Yep air gapping everything is one extreme measure to avoid/limit files from potentially being encrypted by ransomware or being infected by various malware/viruses. Of course this limits features and options of certain devices like being able to remotely access one’s home data. Of course one workaround is to carry around a hard drive containing all one’s data, but that comes with the potential of having said hard drive being lost, stolen or compromised.
There have been a number of discussions over the years of single bay My Cloud units getting infected, somehow, by ransomware. One example from last year:
Not clear in that case how exactly their unit got infected. Opening up any network device to the internet potentially runs the risk of possibly (how remote) being attacked by malware/ransomware/viruses.
The main problem with the single bay units is the first gen is no longer having security vulnerabilities in it’s firmware patched.
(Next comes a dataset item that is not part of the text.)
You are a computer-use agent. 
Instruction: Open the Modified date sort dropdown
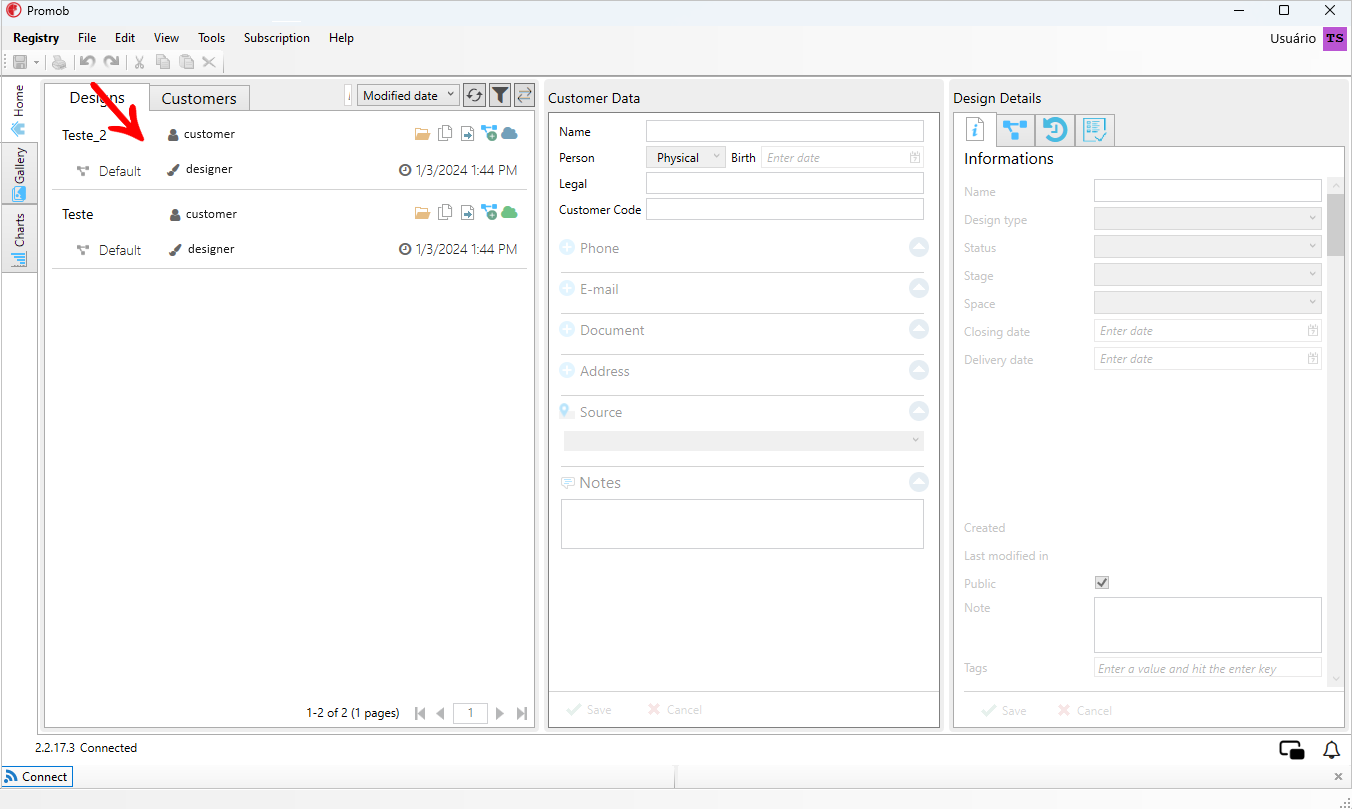pos(408,95)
And the second gen is currently on limited support despite getting the OS5 firmware. The single bay units don’t include (officially) any method of scanning itself for malware/viruses so one has to rely on a computer or other device on their local network to perform such a task. Most I’d wager don’t bother scanning their NAS for malware or viruses. There are probably some who don’t even scan their computer for malware and viruses.